Wat is erger? Een Palestijnse baby die omkomt bij een brandbomaanslag door Joodse kolonisten, of vier neergestoken deelnemers aan de Jeruzalemse Gay Parade, van wie er één al overleden is en de anderen waarschijnlijk voor hun leven getekend?
Dit is geen soort van vraag natuurlijk. Voor de direct betrokkenen is dit soort leedvergelijking niet aan de orde.
En voor ons als toekijkers? We stellen voor de zoveelste keer weer eens vast hoe gevaarlijk ideologieën kunnen zijn. In de beide gevallen gaat het om politiek-religieuze denkbeelden die met mensen aan de haal gaan. Het maakt hen tot misdadigers die in hun ideologische verdwazing geen grenzen meer kennen.
Die vaststelling kan ons aansporen om de gang van ons denken nog kritischer te bekijken en ons af te vragen waar wij onaanvaardbaar ideologisch worden. Immers, juist goed bedoelde denkbeelden – en daar wil ik religieuze of politieke ideeën voorlopig nog wel toe rekenen – kunnen wanstaltig ideologisch worden.
Los daarvan vind ik het werpen van de brandbom de meeste kwalijke van de twee misdaden.
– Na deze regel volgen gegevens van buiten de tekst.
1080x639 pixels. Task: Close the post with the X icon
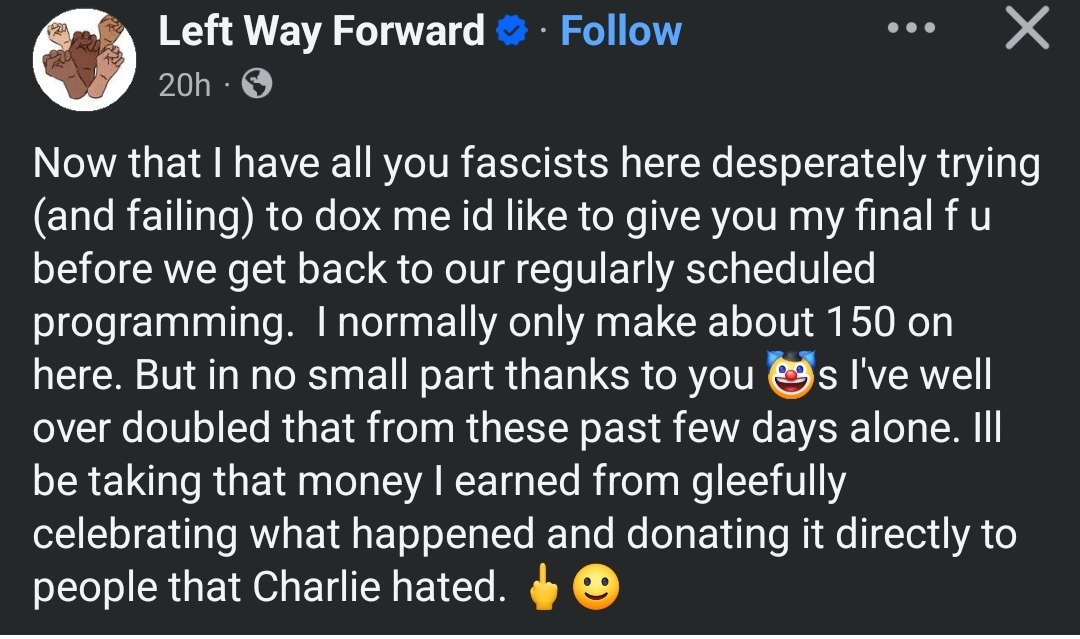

Want die kolonistenactie vindt plaats binnen het kader van ideologische verdwazing die niet meer beperkt is tot individuen. De – al dan niet religieus gemotiveerde – wens tot het inpalmen van zoveel mogelijk Palestijns gebied is de ideologische verdwazing van een heel Israëlisch kabinet. Met door de overheid gesanctioneerde rechteloosheid en vogelvrijheid van de Palestijnen tot gevolg. Dat is echt heel ernstig.
Ik hoop dat de brandbomgooiers deze keer wel geïdentificeerd en berecht worden.